A recent Washington, D.C. conference advanced the development of The Heartland Fund, an ambitious plan to fill a growing investment capital gap that is preventing small and medium-sized businesses from expanding. Many of the businesses employ large numbers of industrial union members.

USWA Secretary-Treasurer Leo Gerard said the objective of the meeting was to establish a labor investment fund that would put to "positive use" the millions of dollars in workers' pension and individual retirement savings accounts.

The Heartland Fund will pool around $40 to $50 million in workers' pension money to make direct investment, or loans, to smaller businesses that have good prospects for survival, but often find it hard to get money for expansion or new technology, Gerard explained.

Tom Croft, director of the Steel Valley Authority, a key player in developing the fund, said that banking industry consolidation and branch closings have narrowed credit access or raised the cost of credit for many businesses in inner cities, older industrial communities and rural areas.

Yet, it is these smaller and medium firms that employ the bulk of American workers and continue to be the largest job creators, Croft said. Raising funds to expand or stay in business is critical for them.

AFL-CIO Secretary-Treasurer Richard Trumka told the conference that employee pension funds have been used to finance some of the most destructive buyouts and takeovers that have resulted in massive layoffs.

U.S. pension funds invested in Asian "tiger" economies helped create the financial crisis there that has led to, among other things, a flood of steel dumping in the United States, which has cost 10,000 Steelworkers their jobs.

"Why should US. pension funds be invested in plants in Vietnam and China and Malaysia and not in Pittsburgh and Baltimore?" Gerard asked.
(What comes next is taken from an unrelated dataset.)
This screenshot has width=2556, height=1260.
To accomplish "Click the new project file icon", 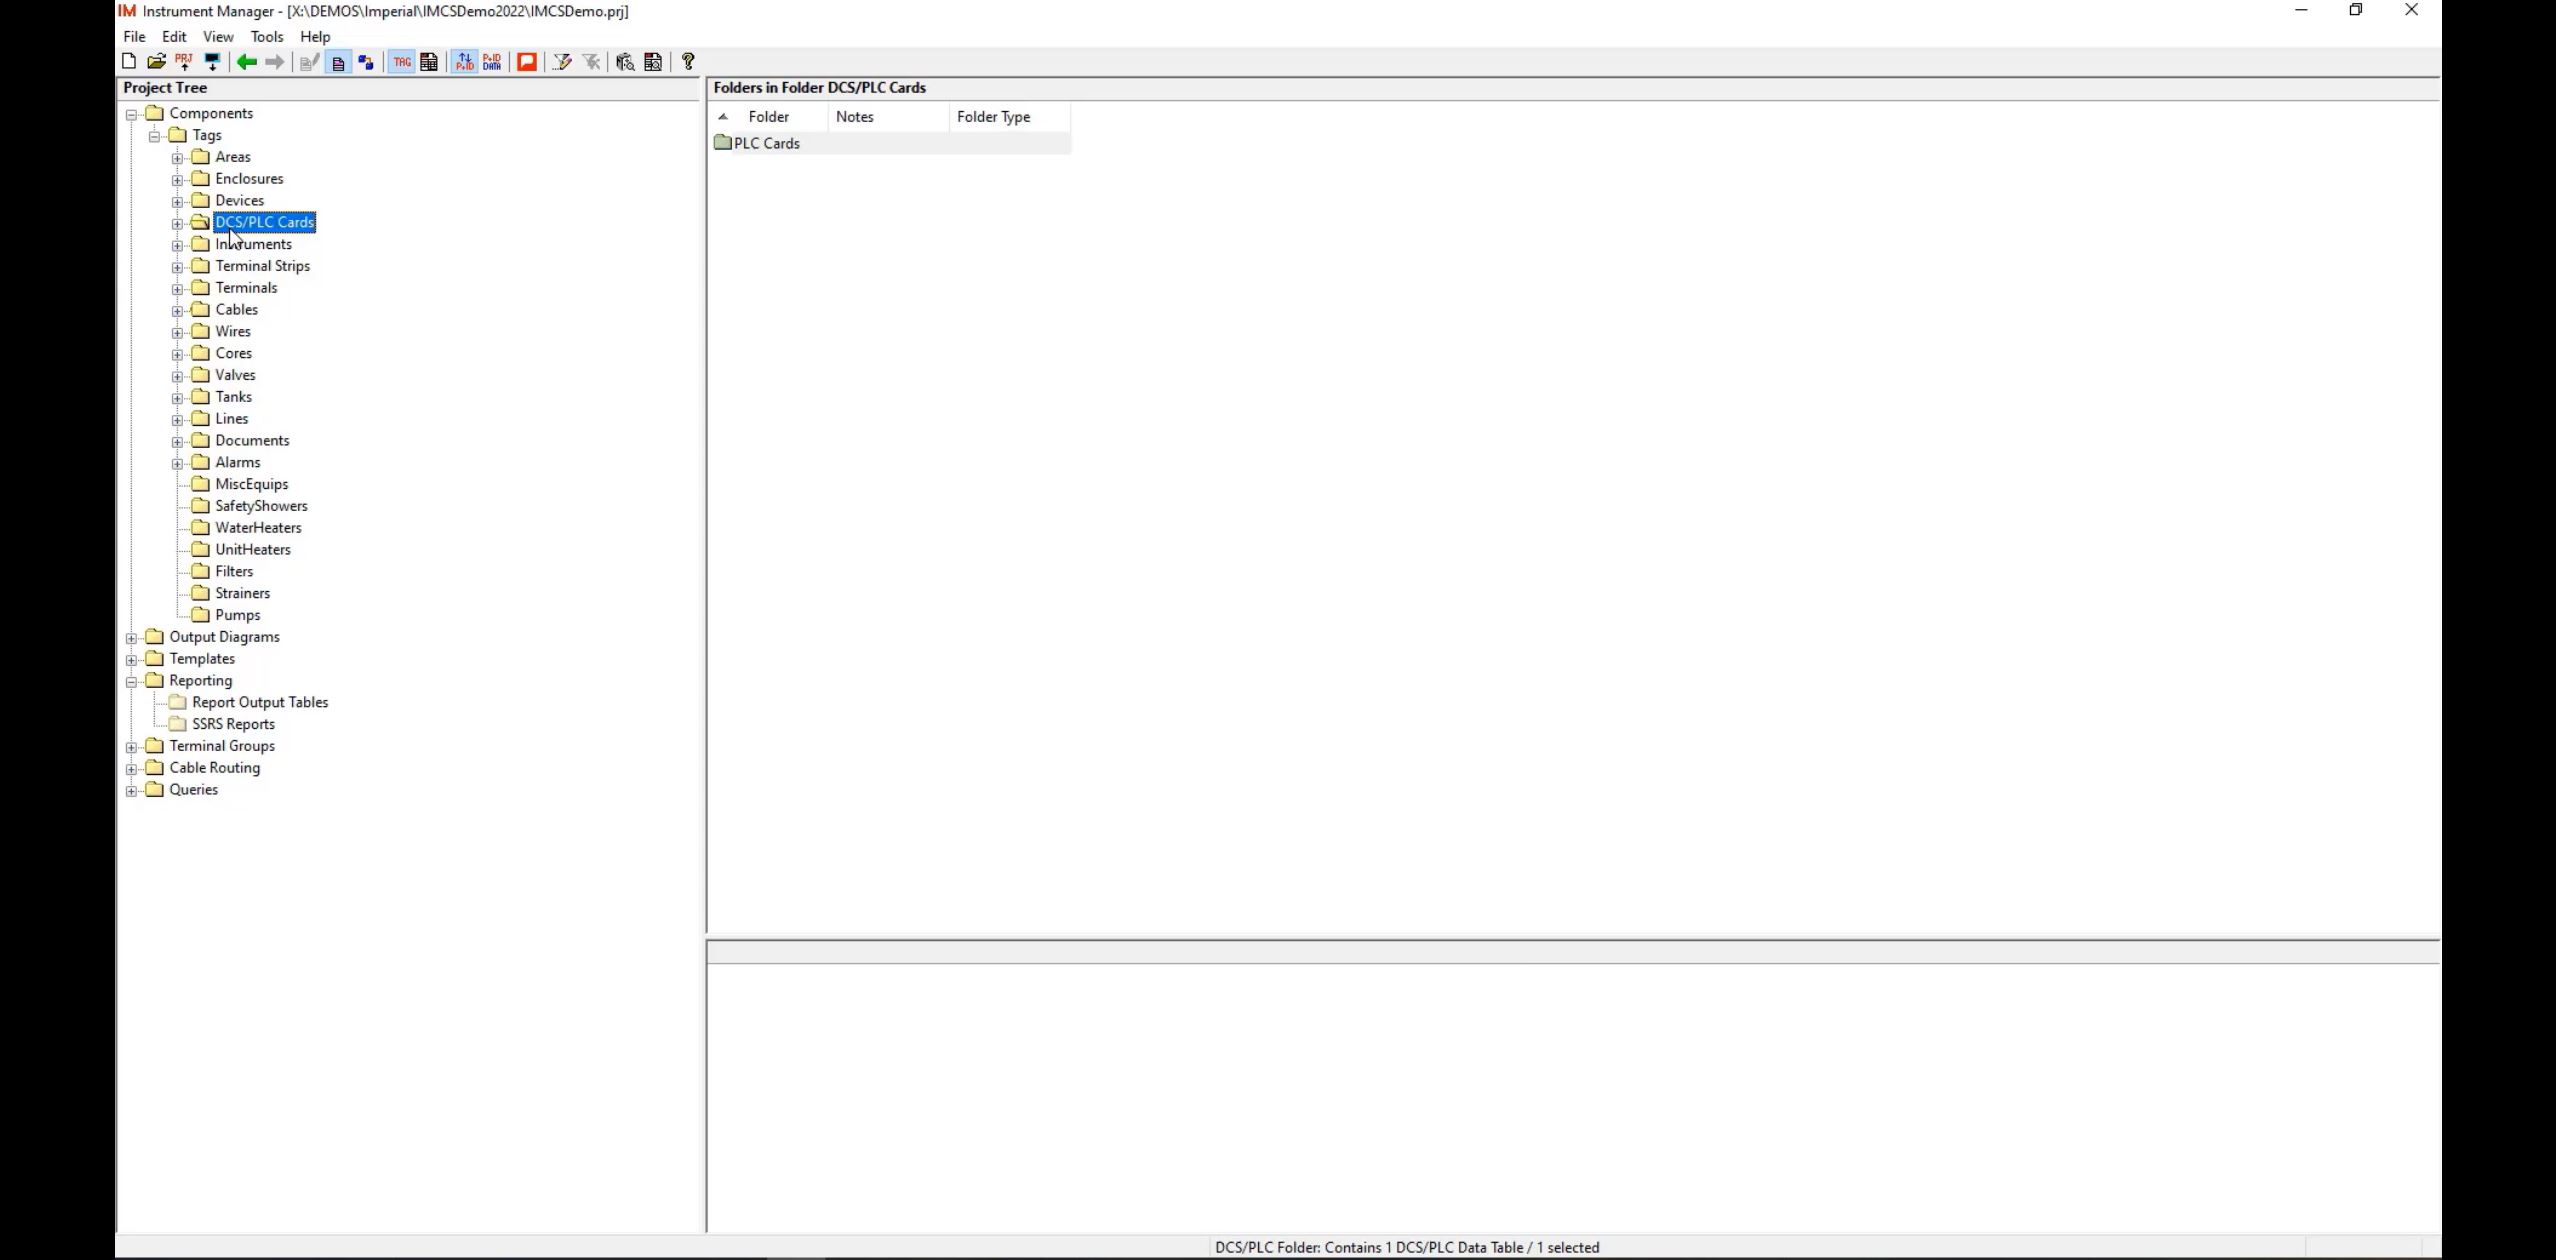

The USWA took the lead in creation of the fund, and the Union of Needletrades, Industrial and Textile Employees (UNITE) and the International Union of Electrical Workers have pledged support. The fund will favor companies that are unionized or at least not hostile to unions.

Cities involved in the proposed Heartland Fund Regional Network are Pittsburgh, Milwaukee, Seattle, Cleveland, Chicago, Bay Area, Boston and New York.